PENUMBRA SYSTEM REPERFUSION CATHETER 041
Report
- Report Number
- 3005168196-2012-00346
- Event Type
- Injury
- Date Received
- October 3, 2012
- Date of Event
- February 8, 2011
- Report Date
- June 4, 2012
- Manufacturer
- PENUMBRA, INC.
- Product Code
- NRY
- PMA / PMN Number
- K072718
- Adverse Event
- Yes
- Report Source
- Manufacturer report
- Reporter Location
- NY, US
- Reporter Occupation
- OTHER
Narratives
CONCLUSION CODE: HEMORRHAGE IS A KNOWN AND ANTICIPATED COMPLICATION WITH THESE TYPES OF PROCEDURES AND IS NOTED IN THE DEVICE LABELING. THEREFORE, IT WAS DETERMINED THAT THE REPORTED EVENT WAS AN ANTICIPATED PROCEDURAL COMPLICATION. AS THIS PATIENT WAS ENROLLED IN THE POST-MARKET STUDY, (B)(6), THE EVENT WAS NOT DISCOVERED UNTIL LATER DATA COLLECTION AND THE SPONSOR REVIEWED THE FINAL DATA ENTRY DISCREPANCIES DURING STUDY CLOSE OUT. FINAL CLARIFICATION OF THE EVENT AND RELATIONSHIP TO THE SYSTEM WAS EVALUATED AND THE RELATIONSHIP TO THE DEVICE REMAINS "POSSIBLE". THE MANUFACTURING RECORDS FOR THIS LOT WERE REVIEWED AND DID NOT REVEAL ANY OUTSTANDING DISCREPANCIES, QUALITY, OR DESIGN CONCERNS. EVAL SUMMARY: DEVICE NOT RETAINED BY HOSPITAL.

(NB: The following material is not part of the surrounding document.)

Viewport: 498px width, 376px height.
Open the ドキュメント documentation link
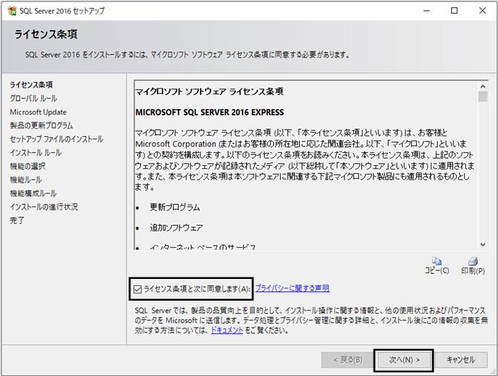tap(227, 330)

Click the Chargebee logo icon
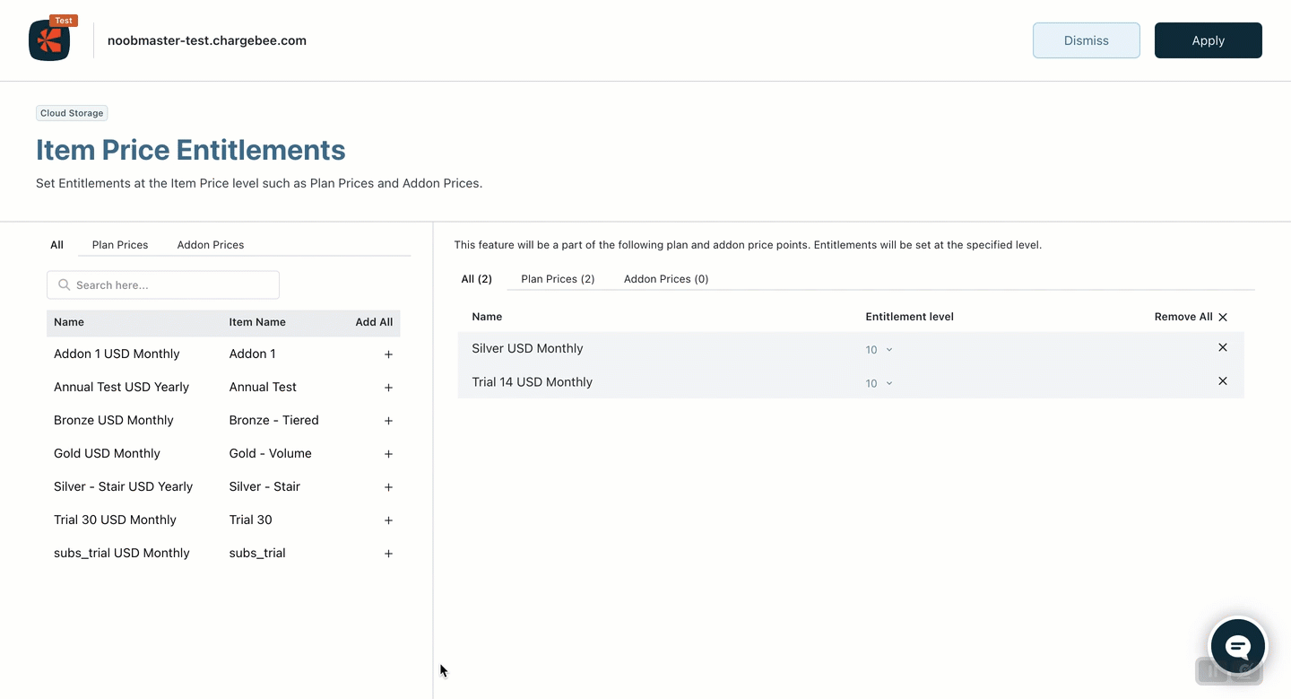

ON (B)(6) 2011, PATIENT WAS UP AT 5:30 GETTING READY FOR WORK. PATIENT FELL BETWEEN 6 OR 6:15 IN THE BATHROOM AND WAS UNABLE TO GET UP. PATIENT PRESENTED TO THE HOSPITAL AT 07:52 ON THE SAME DATE. PATIENT WAS IDENTIFIED WITH AN ACUTE STROKE WITH RIGHT HEMISPLEGIA, DYSARTHRIA WITH NIH OF 16 AND EVIDENCE OF LEFT M1 OCCLUSION. PATIENT WAS TREATED IN 2-1/2 HOUR FROM SYMPTOM WITH IV-TPA WITH NO IMPROVEMENT AND WAS TAKEN FOR AN ENDOVASCULAR OPTION. THE PATIENT WAS TREATED WITH THE PENUMBRA 041 WITH A SEPARATOR. REVASCULARIZATION WAS ACHIEVED SUCCESSFULLY WITH NO PROCEDURAL COMPLICATION. ON (B)(6) 2011, PATIENT WAS DIAGNOSED WITH PETECHIAL HEMORRHAGE. THE EVENT WAS REPORTED AS MODERATE, NOT SERIOUS, WITH POSSIBLE RELATIONSHIP TO THE STUDY DEVICE AND ANGIOGRAPHIC PROCEDURE. THIS RESOLVED ON (B)(6) 2011 WITHOUT ANY ACTION TAKEN. THE EVENT WAS ENTERED INTO THE (B)(4) BY THE SITE ON (B)(6) 2012. THE PENUMBRA CLINICAL DEPARTMENT BECAME AWARE OF THIS EVENT ON (B)(4) 2012 WHILE PERFORMING AN INTERNAL RECONCILIATION OF EVENTS FOR THIS TRIAL. THIS MDR IS ASSOCIATED WITH MDR 3005168196-2012-00347.
Devices
| Seq | Brand | Generic | Product Code | Manufacturer | Model | Lot | UDI-DI |
|---|---|---|---|---|---|---|---|
| 1 | PENUMBRA SYSTEM REPERFUSION CATHETER 041 | NRY | NRY | PENUMBRA, INC. | F18949 |
Patients
| Seq | Age | Sex | Outcome | Treatment |
|---|---|---|---|---|
| 1 | 60 YR | Other |